As several others have mentioned it is hard to know which is more amusing the article itself, which successfully lampoons the dominant trends in the arts & humanities, or many of the po-faced comments made by people who appear to have bristled at every point raised by this 'mere PhD candidate' (mandatory square quotes). It seems like the critiques have hit a little too close to home for some but certainly not close enough that it might motivate self reflection. Nope, instead it's better to focus on the writer's position on the academic hierarchy and to infer that he is a supporter of Eurocentrism, a candidate for Trump's team, and maybe even a Zionist! As far as Zachary being guilty of the sins he highlights: I'm sure he is. It's almost impossible to be involved with academia and not fall into widespread conventions at times. I didn't see anything in the piece to suggest otherwise, he is just highlighting some of the lamentable but remarkably widespread writing practices that serve to obfuscate meaning and uncritically regurgitate popular views/stances. There is a deep irony in those that lay claim to be convention smashing and iconoclastic displaying such a slavish devotion to jargon filled, often intentionally unintelligible writing that owes much to an elite European intellectual history. But unfortuantely it looks like such ironies are lost on those that would most benefit from recognising them.
I wish I'd written that last paragraph, C.
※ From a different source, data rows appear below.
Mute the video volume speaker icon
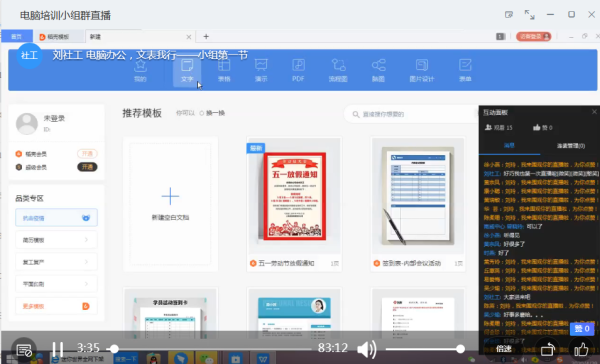Image resolution: width=600 pixels, height=364 pixels. click(367, 349)
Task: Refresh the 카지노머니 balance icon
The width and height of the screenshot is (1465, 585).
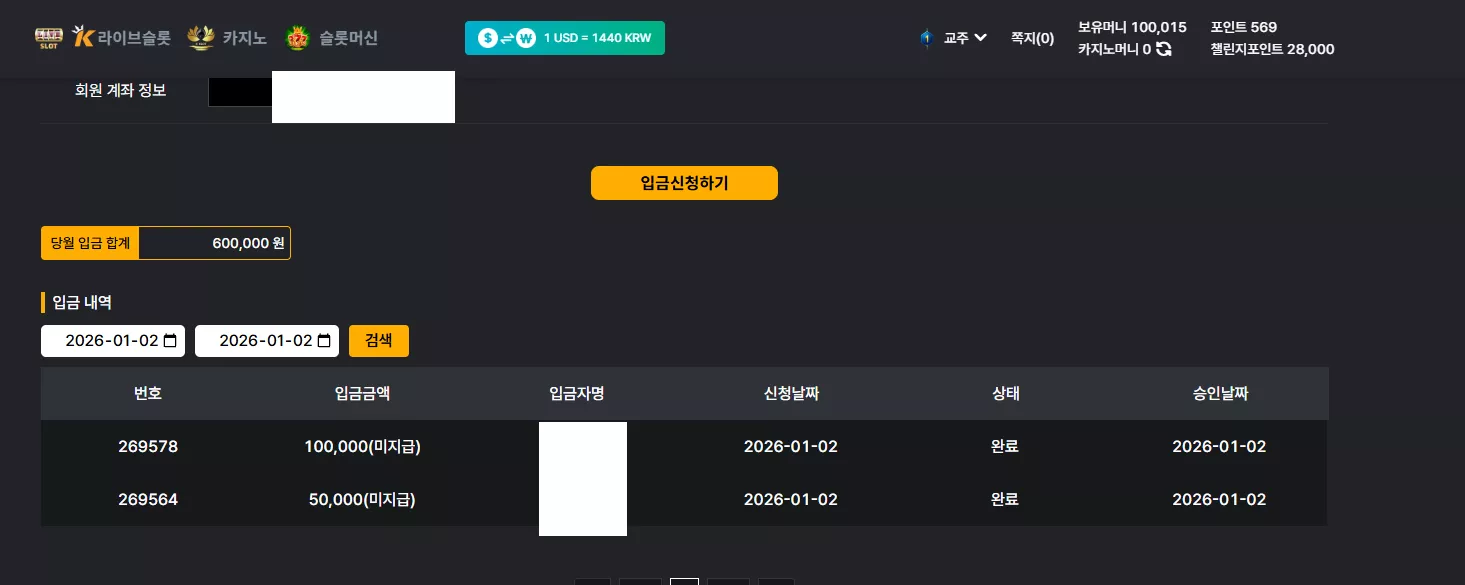Action: point(1164,49)
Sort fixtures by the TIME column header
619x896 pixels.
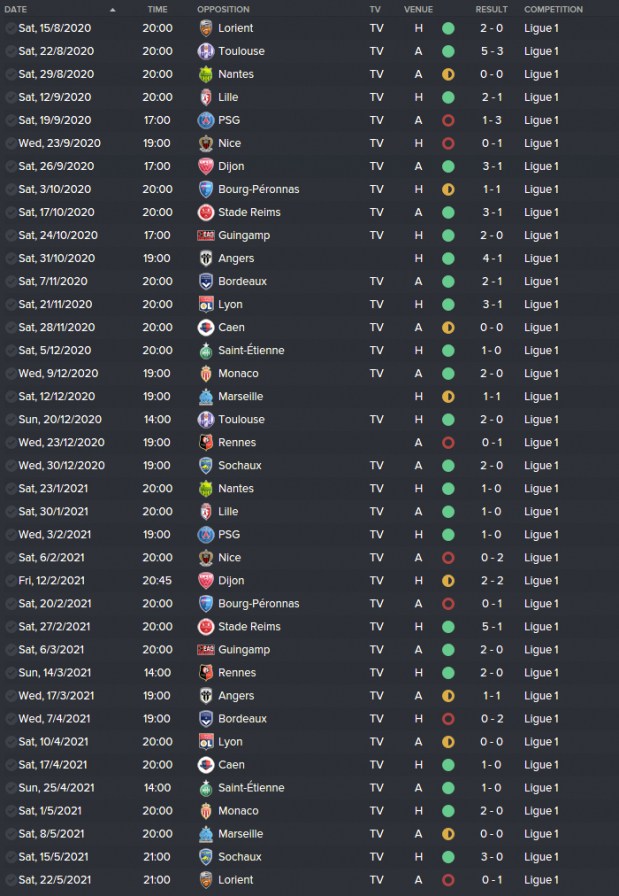tap(158, 9)
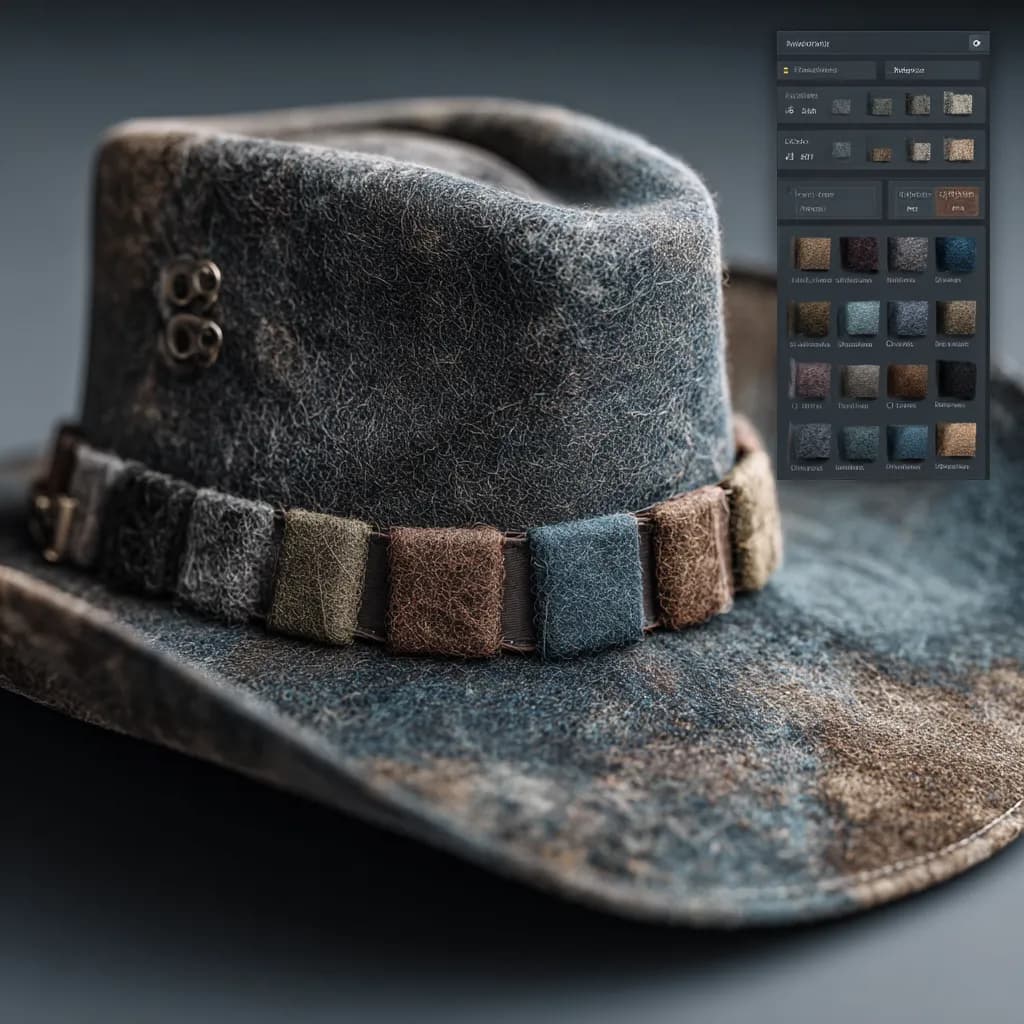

People who write obscurely are either unskilled in writing or up to mischief. Sir Peter Medawar, 'Science and Literature', Pluto’s Republic (1984) (That's Sir Peter Medawar, FRS _FBA_ and Nobel laureate) How have people come to be taken in by The Phenomenon of Man? Just as compulsory primary education created a market catered for by cheap dailies and weeklies, so the spread of secondary and latterly of tertiary education has created a large population of people, often with well-developed literary and scholarly tastes who have been educated far beyond their capacity to undertake analytical thought … [The Phenomenon of Man] is written in an all but totally unintelligible style, and this is construed as prima-facie evidence of profundity. Medawar’s book review of The Phenomenon of Man by Teilhard de Chardin
As a good mediocre academic, I can only regurgitate what another commenter already said --note that I shall do so, un/fortunately and/or un/wisely, (nearly) with/out use of any word-slashing or useful/useless/user-friendly neologism: "I'm trying to decide which made me laugh more, the article or the comments thread. Well done Zachary".